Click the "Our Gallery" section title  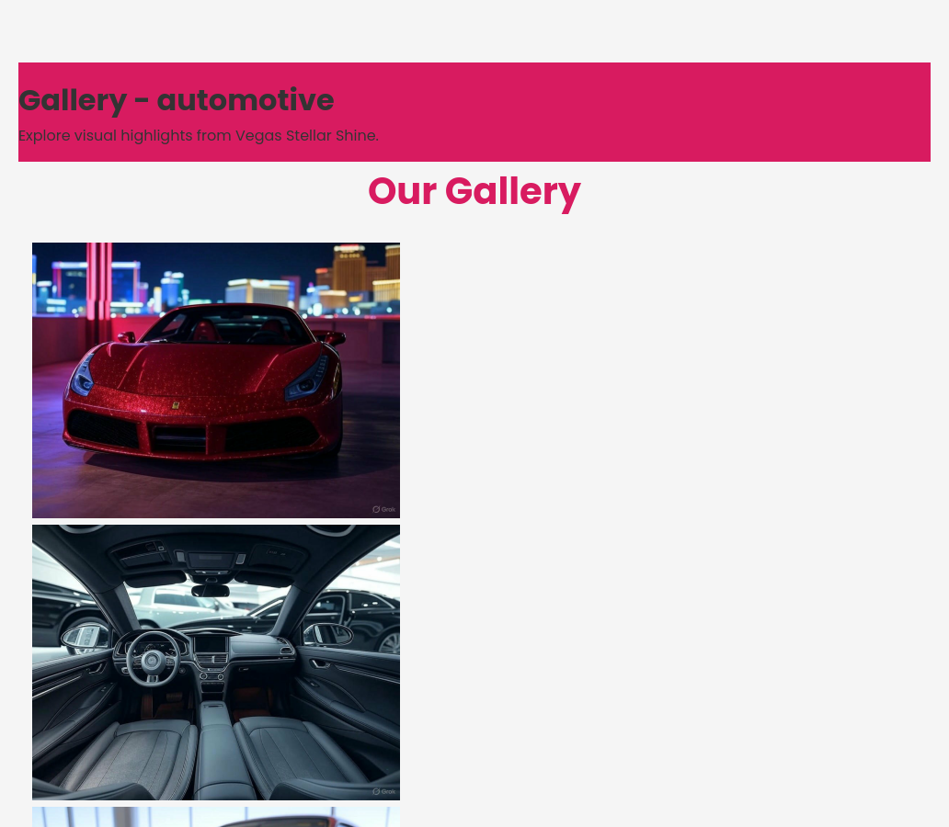point(475,191)
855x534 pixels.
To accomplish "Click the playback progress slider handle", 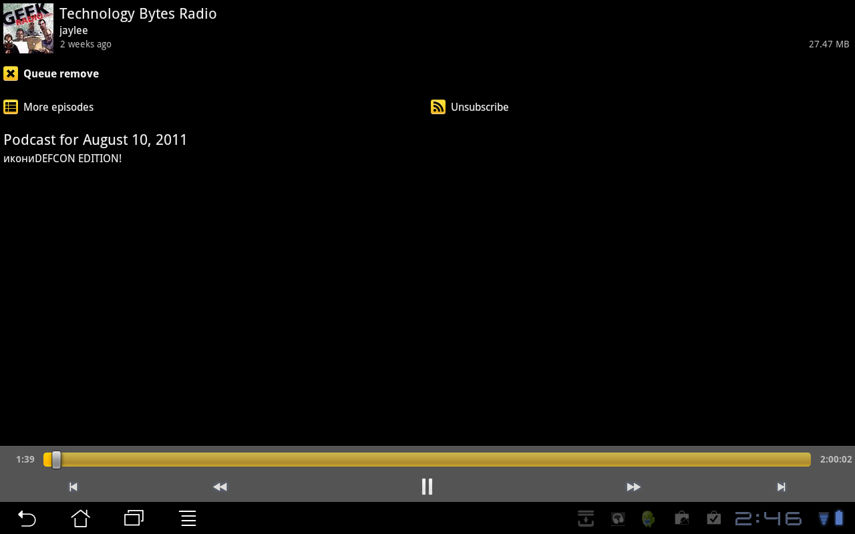I will 57,459.
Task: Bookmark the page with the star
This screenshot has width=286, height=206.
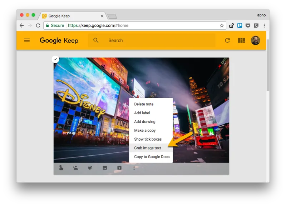Action: pyautogui.click(x=222, y=25)
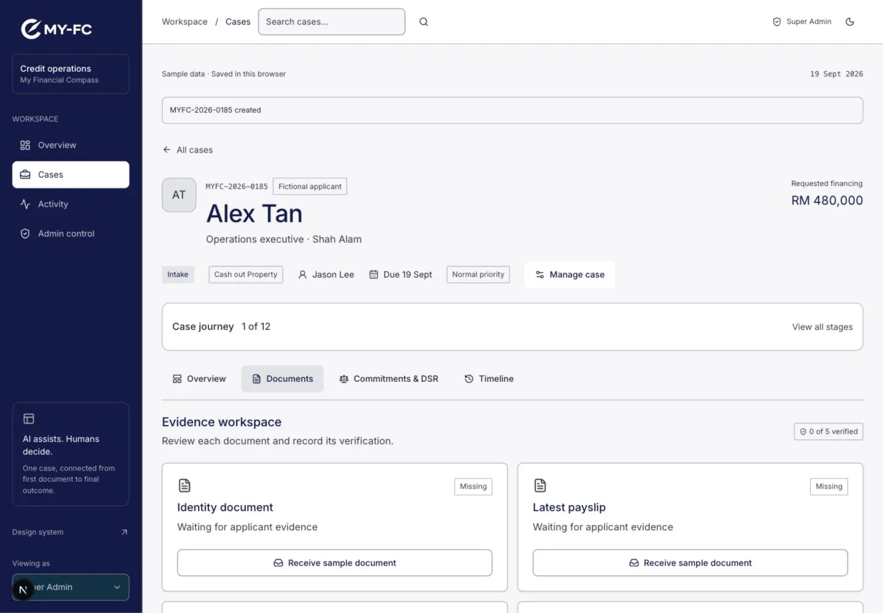The height and width of the screenshot is (613, 883).
Task: Expand View all stages
Action: pos(822,327)
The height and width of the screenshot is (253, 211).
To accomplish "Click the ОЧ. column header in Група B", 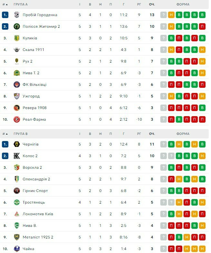I will pyautogui.click(x=152, y=134).
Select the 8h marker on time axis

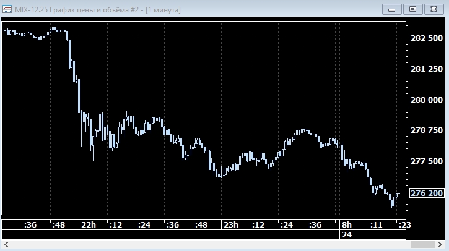coord(346,224)
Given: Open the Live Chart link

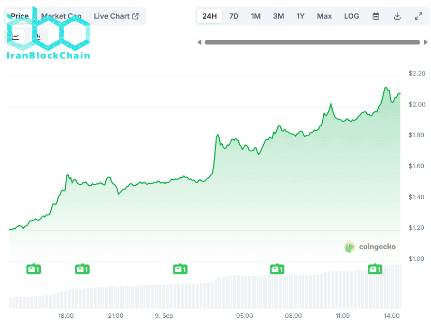Looking at the screenshot, I should 116,16.
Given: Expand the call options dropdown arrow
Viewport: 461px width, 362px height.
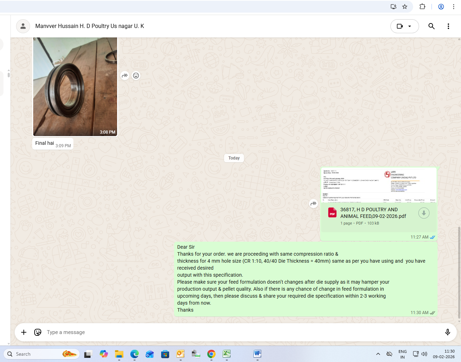Looking at the screenshot, I should 410,26.
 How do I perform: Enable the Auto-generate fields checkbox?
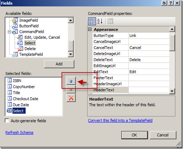pos(7,121)
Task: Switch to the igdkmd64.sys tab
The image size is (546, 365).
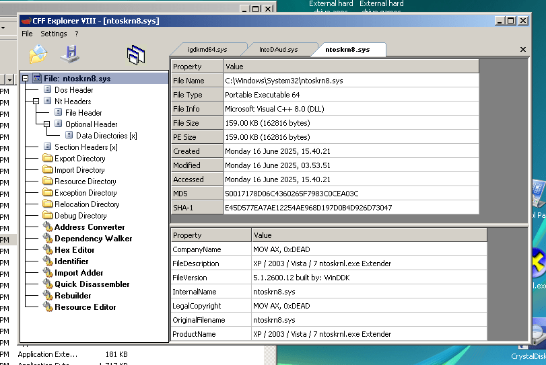Action: tap(207, 50)
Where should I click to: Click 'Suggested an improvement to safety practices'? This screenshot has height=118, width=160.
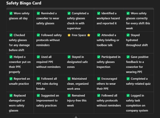point(49,101)
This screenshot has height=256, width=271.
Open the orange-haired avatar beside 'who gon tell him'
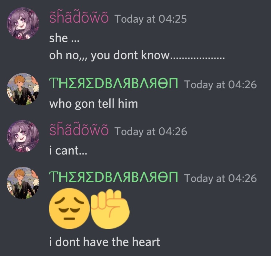click(x=23, y=89)
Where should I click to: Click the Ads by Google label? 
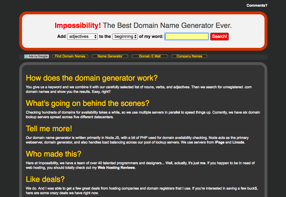[x=38, y=56]
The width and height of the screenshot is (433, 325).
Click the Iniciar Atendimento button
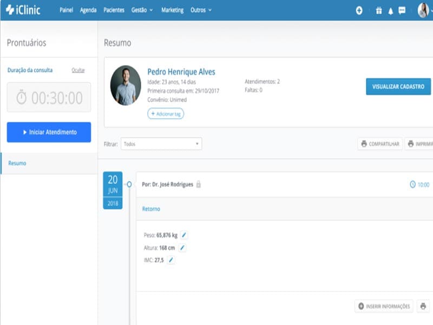[49, 132]
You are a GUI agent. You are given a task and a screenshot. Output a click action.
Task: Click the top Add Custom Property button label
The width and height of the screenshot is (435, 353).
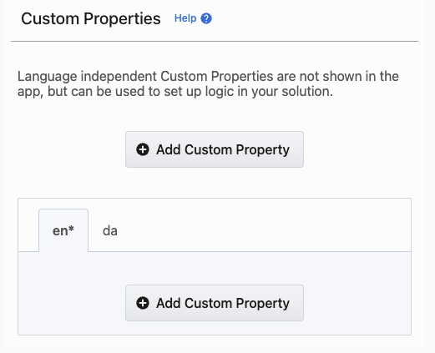click(x=223, y=149)
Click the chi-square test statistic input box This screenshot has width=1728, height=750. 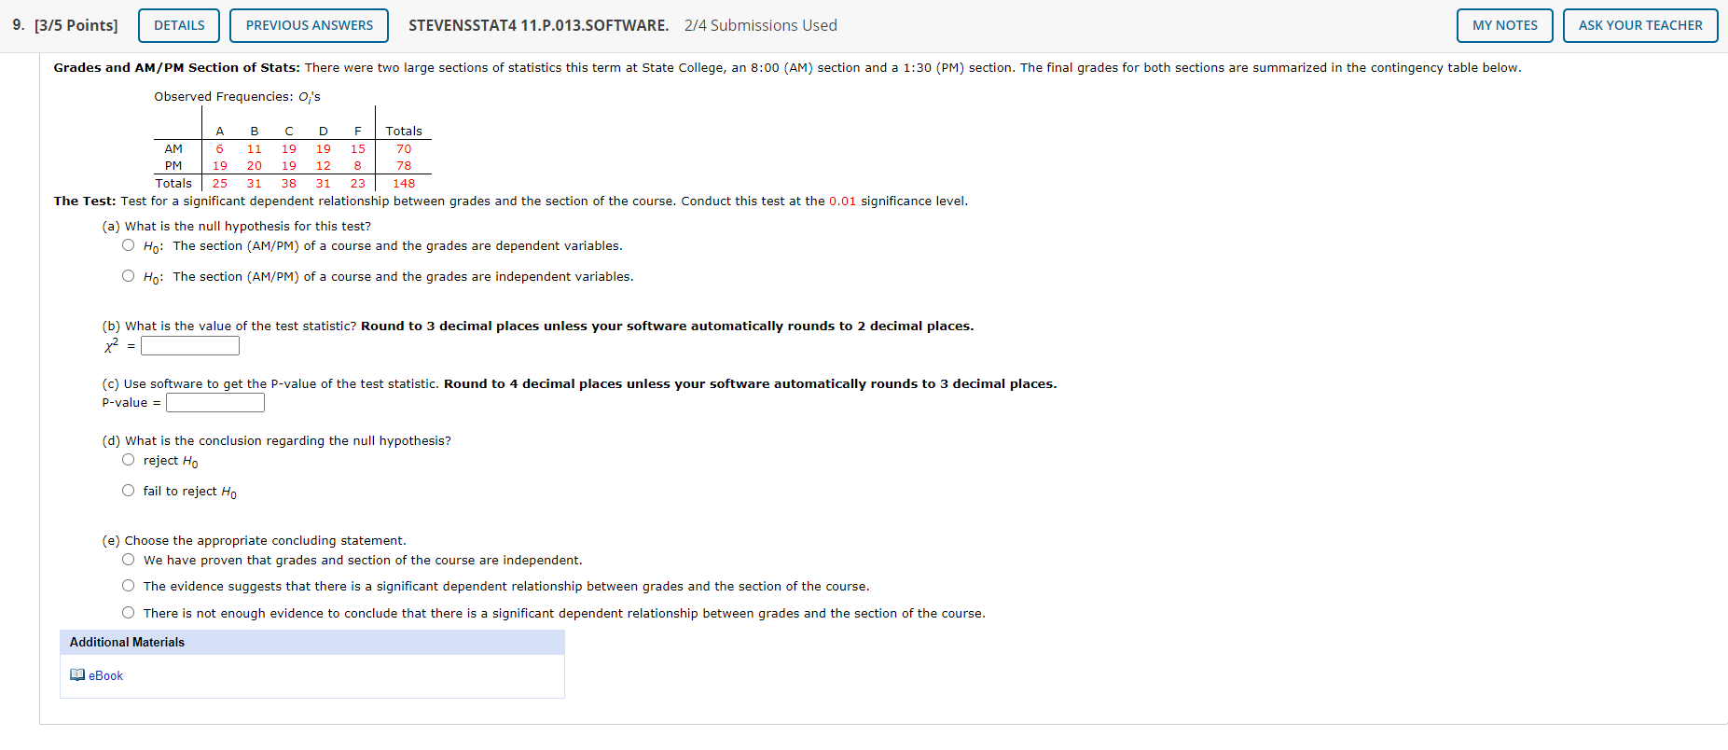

Brief: The lines to set down run from the line with "Given: Expand the call options dropdown arrow" up to and including the line with "You are a GUI" in the entries above. Reproduce them exactly, with no pictures.

Task result:
Given: Expand the call options dropdown arrow
Viewport: 461px width, 362px height.
Looking at the screenshot, I should 410,26.
 How do I perform: Enable the Auto-generate fields checkbox?
pos(7,121)
Task: Switch to the igdkmd64.sys tab
The image size is (546, 365).
Action: tap(207, 50)
Where should I click to: Click 'Suggested an improvement to safety practices'? This screenshot has height=118, width=160.
point(49,101)
This screenshot has height=256, width=271.
Open the orange-haired avatar beside 'who gon tell him'
click(x=23, y=89)
Where should I click to: Click the Ads by Google label? 
[x=38, y=56]
The width and height of the screenshot is (433, 325).
Click the Iniciar Atendimento button
[49, 132]
You are a GUI agent. You are given a task and a screenshot. Output a click action.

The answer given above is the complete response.